Personal information
- Date of birth: February 26, 1980 (age 46)
- Place of birth: Fairfax, Virginia, United States
- Height: 6 ft 1 in (1.85 m)
- Positions: Forward; midfielder;

College career
- Years: Team / Apps / (Gls)
- 1998–1999: Mercer County Vikings
- 2000–2001: Connecticut Huskies

Senior career*
- Years: Team / Apps / (Gls)
- 2002–2004: Motagua /  / (1)
- 2004: Colorado Rapids / 3 / (0)
- 2004: Minnesota Thunder / 14 / (5)
- 2005: Virginia Beach Mariners / 27 / (4)
- 2005–2010: Philadelphia KiXX (indoor) / 96 / (29)

Managerial career
- 2005–2018: Penn State Abington Lions
- 2013–2015: Reading United
- 2019–2022: Drexel Dragons (assistant)
- 2023: Chestnut Hill Griffins
- 2024–: Drexel Dragons

= David Castellanos =

American soccer player

David Castellanos (born February 26, 1980) is an American soccer coach and former player who is currently the head coach at Drexel University. Prior to Drexel, he served as the head coach for Chestnut Hill College, Penn State Abington, as well as the USL League Two side, Reading United. Castellanos was also an assistant at Drexel before taking over as head manager.

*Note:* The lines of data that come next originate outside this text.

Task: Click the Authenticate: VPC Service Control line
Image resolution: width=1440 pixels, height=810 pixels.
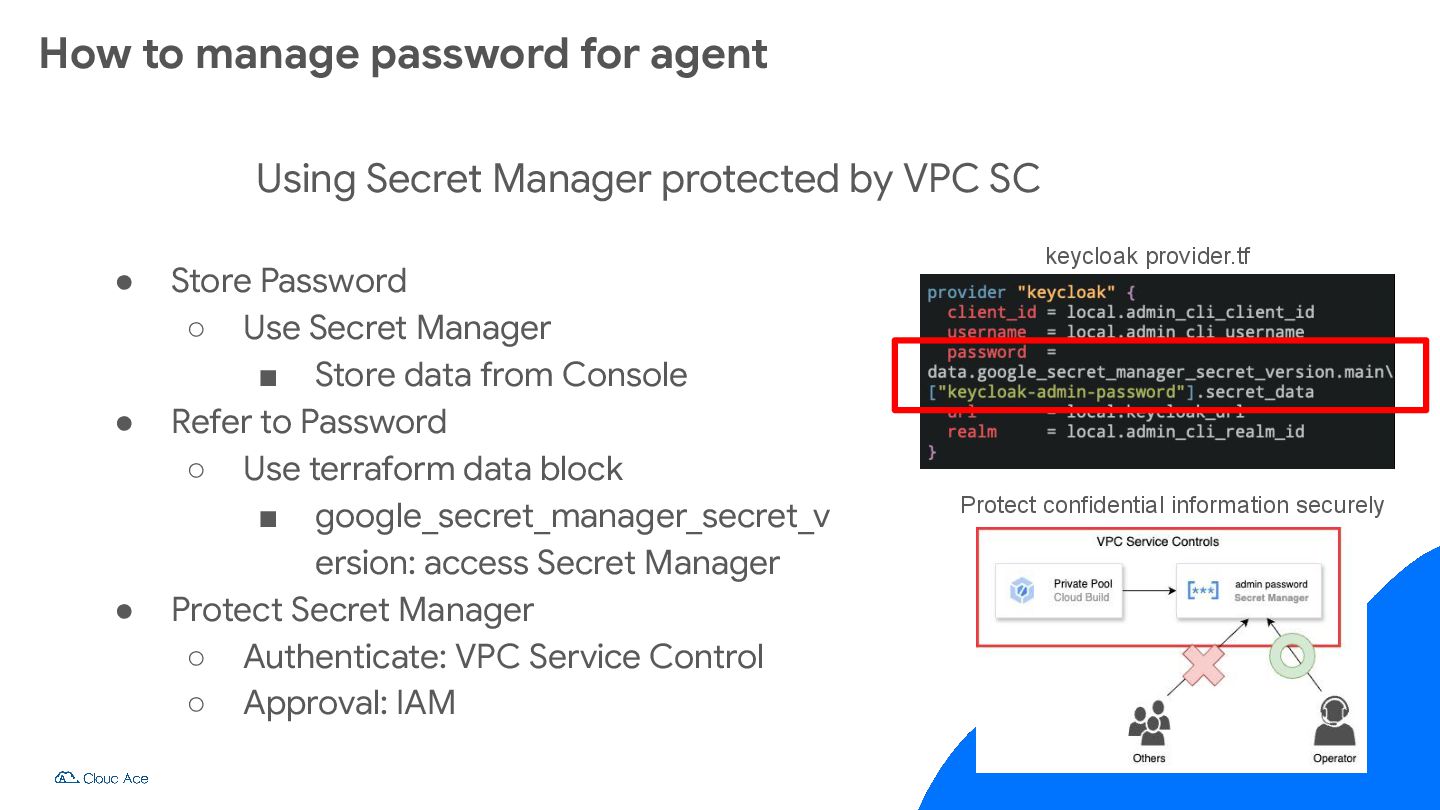Action: 503,657
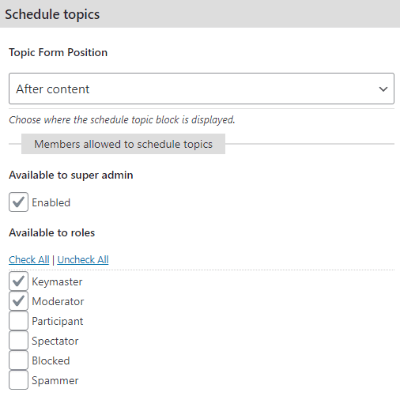Select the Members allowed to schedule topics section label
Image resolution: width=400 pixels, height=400 pixels.
click(123, 144)
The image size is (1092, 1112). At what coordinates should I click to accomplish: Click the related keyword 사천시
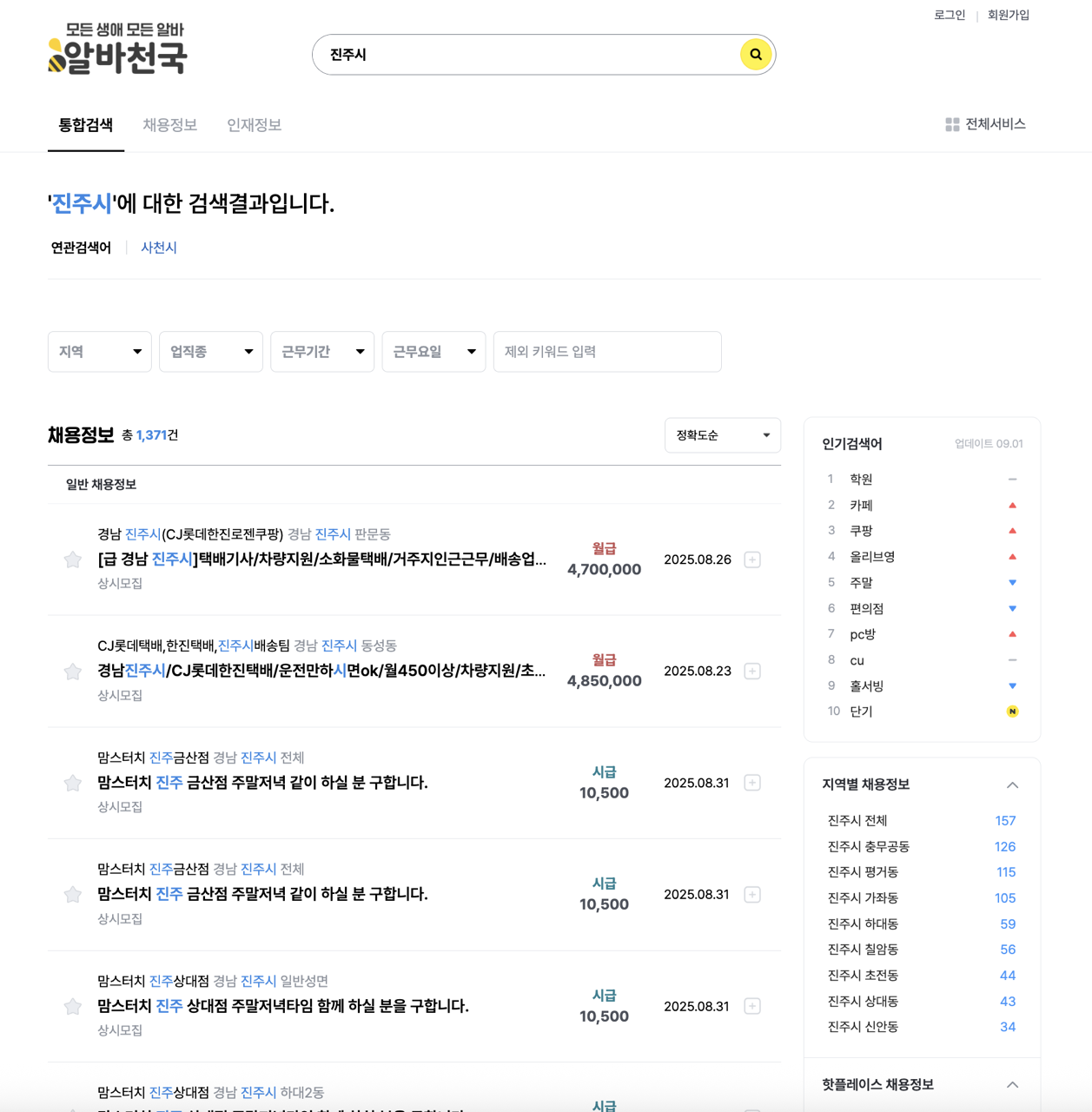158,248
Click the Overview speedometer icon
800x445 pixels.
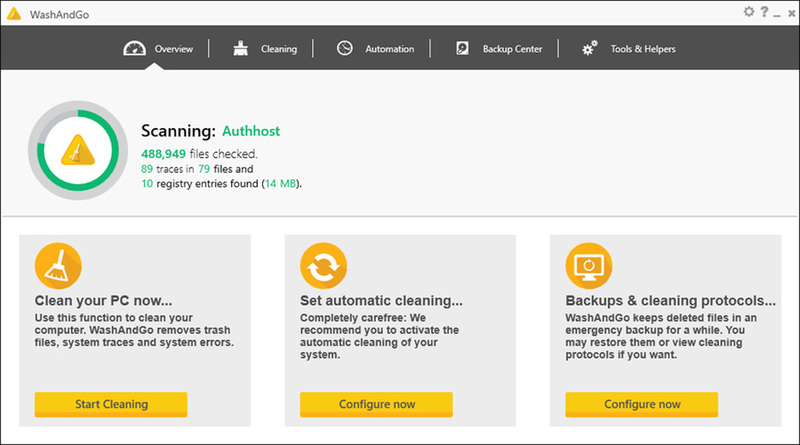(134, 48)
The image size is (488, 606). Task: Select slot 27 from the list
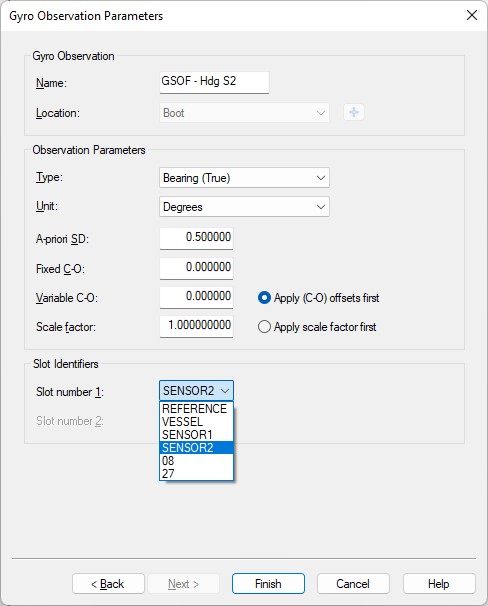tap(196, 473)
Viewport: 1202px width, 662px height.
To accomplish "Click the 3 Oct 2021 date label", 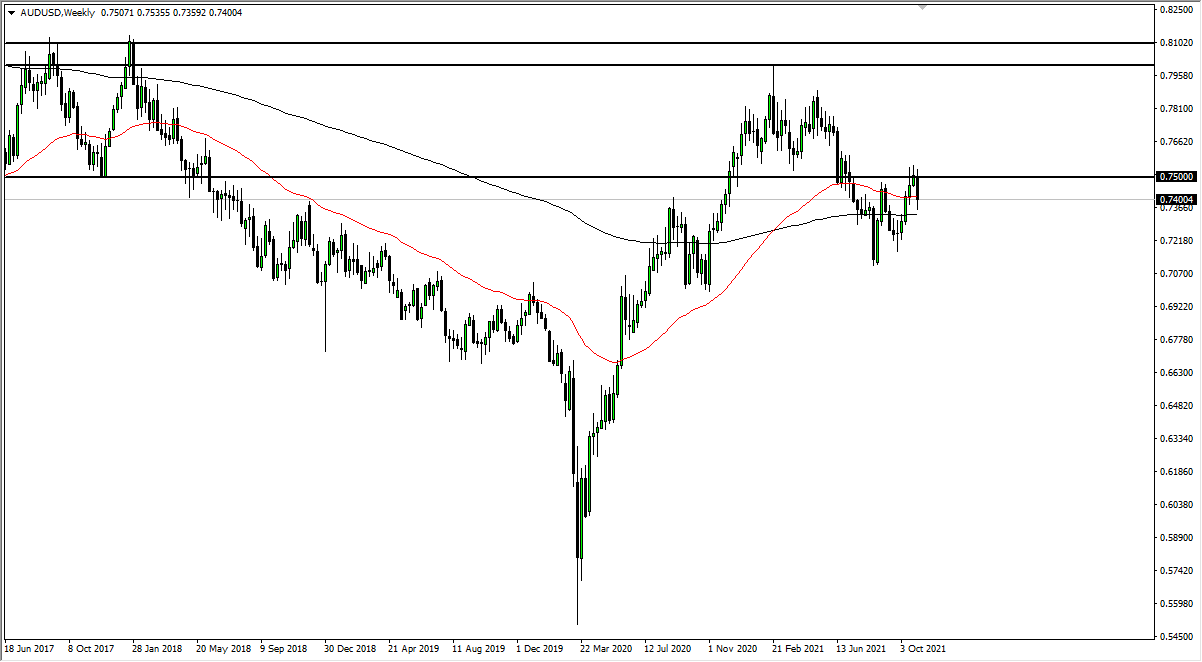I will 921,648.
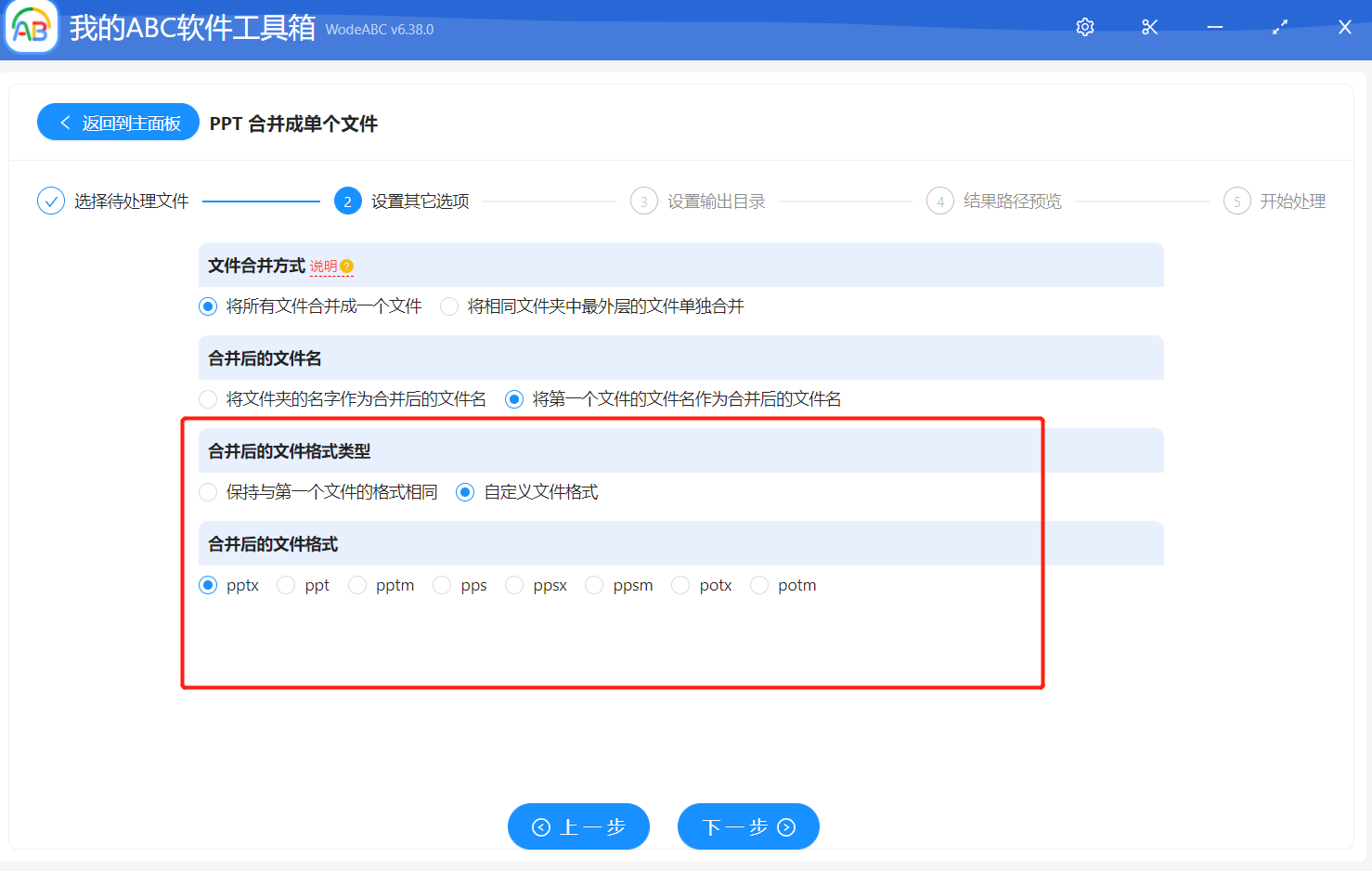Viewport: 1372px width, 871px height.
Task: Click the scissors screenshot icon in title bar
Action: click(1149, 27)
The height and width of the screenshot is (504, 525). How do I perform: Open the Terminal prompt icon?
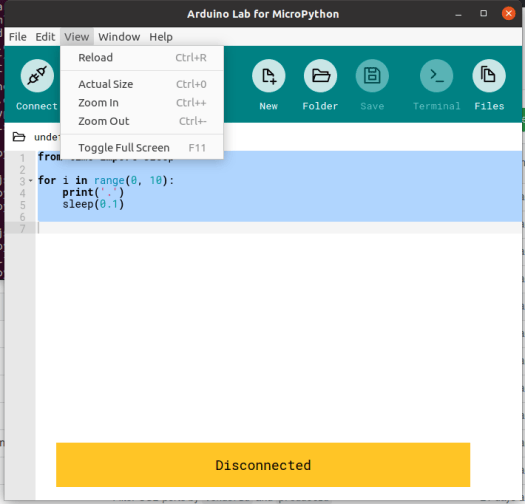pos(437,76)
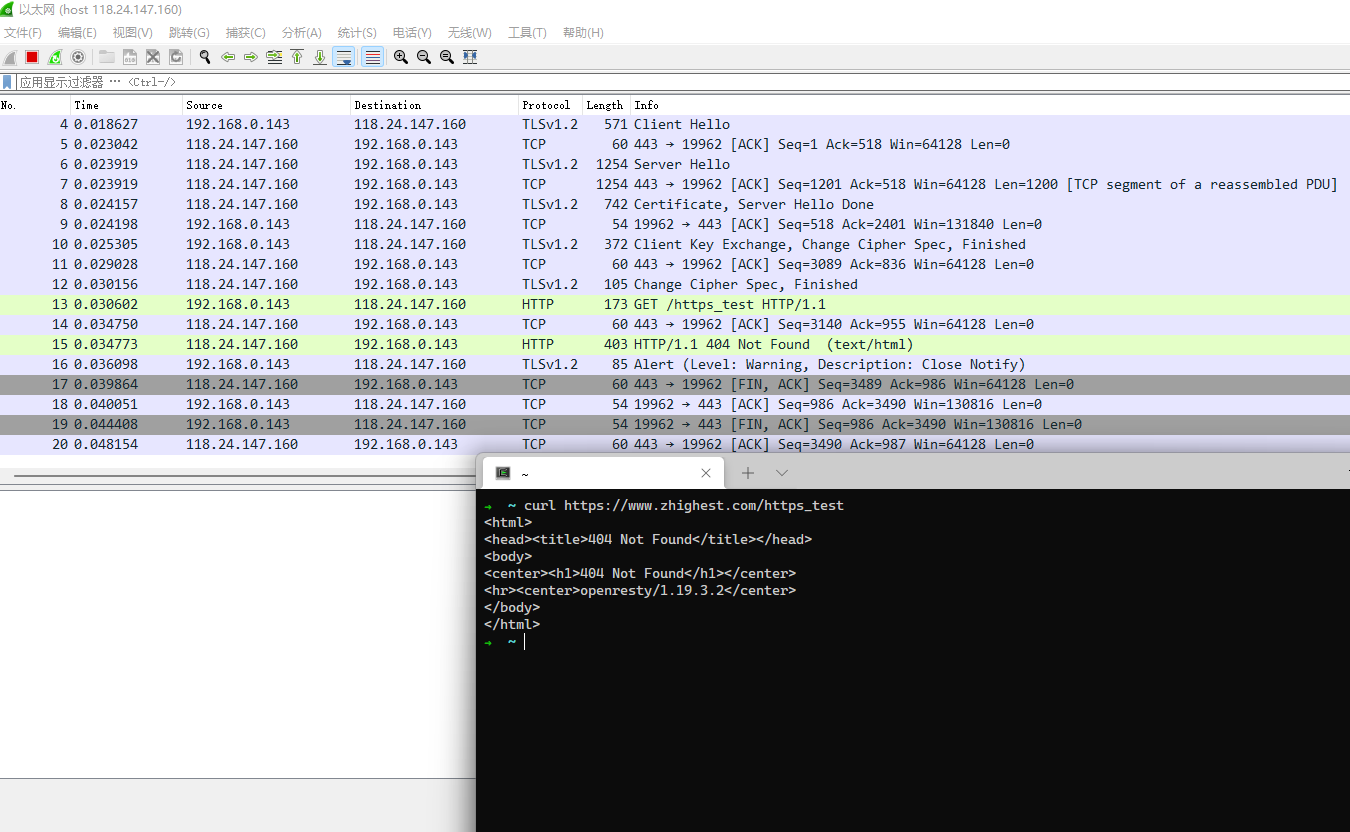
Task: Open the 统计(S) menu
Action: click(357, 33)
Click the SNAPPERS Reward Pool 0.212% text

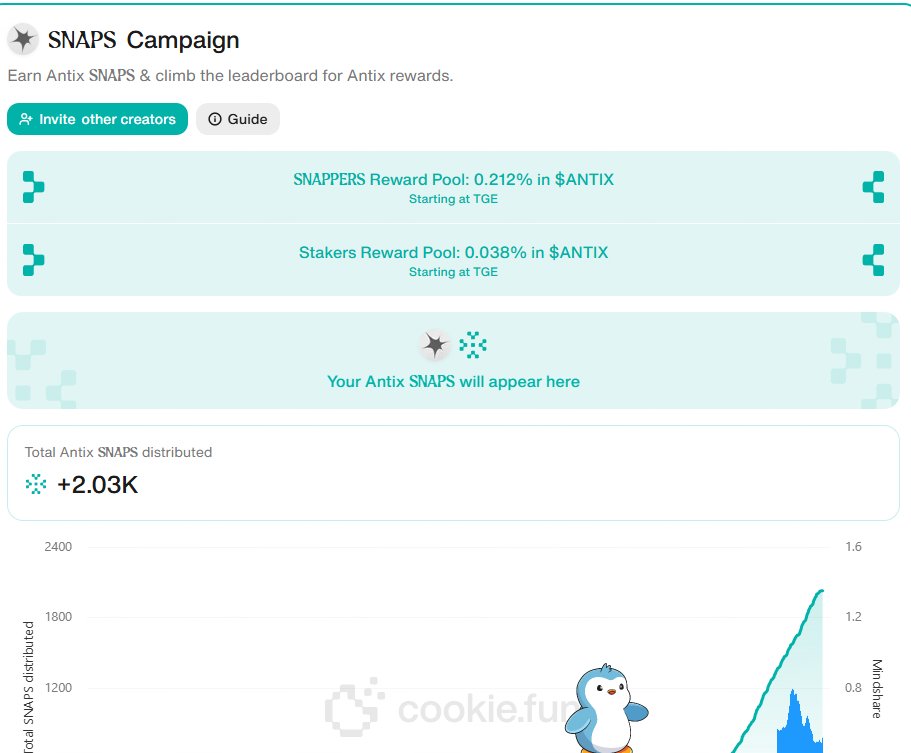click(x=453, y=180)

As a player, Castellanos played as both a midfielder and forward, and played professionally in the Honduran Liga Nacional, as well as in Major League Soccer, and the USL First Division.

== Playing career ==
Born in Virginia, Castellanos grew up in Philadelphia, Pennsylvania. In 1998, he graduated from Christopher Dock Mennonite High School. In 1998, Castellanos began his collegiate career at Mercer County Community College. In 2000, he transferred to the University of Connecticut. That season, the Huskies won the 2000 NCAA Division I Men's Soccer Championship with Castellanos assisting on the Huskies second goal. Castellanos graduated with a bachelor's degree in sociology. In 2002, Castellanos turned professional with F.C. Motagua in the Liga Nacional de Fútbol Profesional de Honduras. On March 30, 2004, the Colorado Rapids of Major League Soccer, signed Castellanos. He played three games, then was released on June 11, 2004. On June 23, 2004, the Minnesota Thunder signed him to a two-year contract. In 2005, he played for the Virginia Beach Mariners. On November 9, 2005, Castellanos moved indoors with the Philadelphia KiXX of the second Major Indoor Soccer League. Castellanos played for the KiXX until the team ceased operations in 2010. During that time, the KiXX won the 2007 MISL championship.

== Managerial career ==
In August 2006, Castellanos became coach of Penn State Abington men's and women's soccer teams.

USL Premier Development League side Reading United A.C. named Castellanos as the club's head coach on December 28, 2013. He left his post as head coach after the 2015 season.

Castellanos became the Head Coach for the Chestnut Hill College men's soccer team spring of 2023, before becoming the head coach of Drexel in 2024.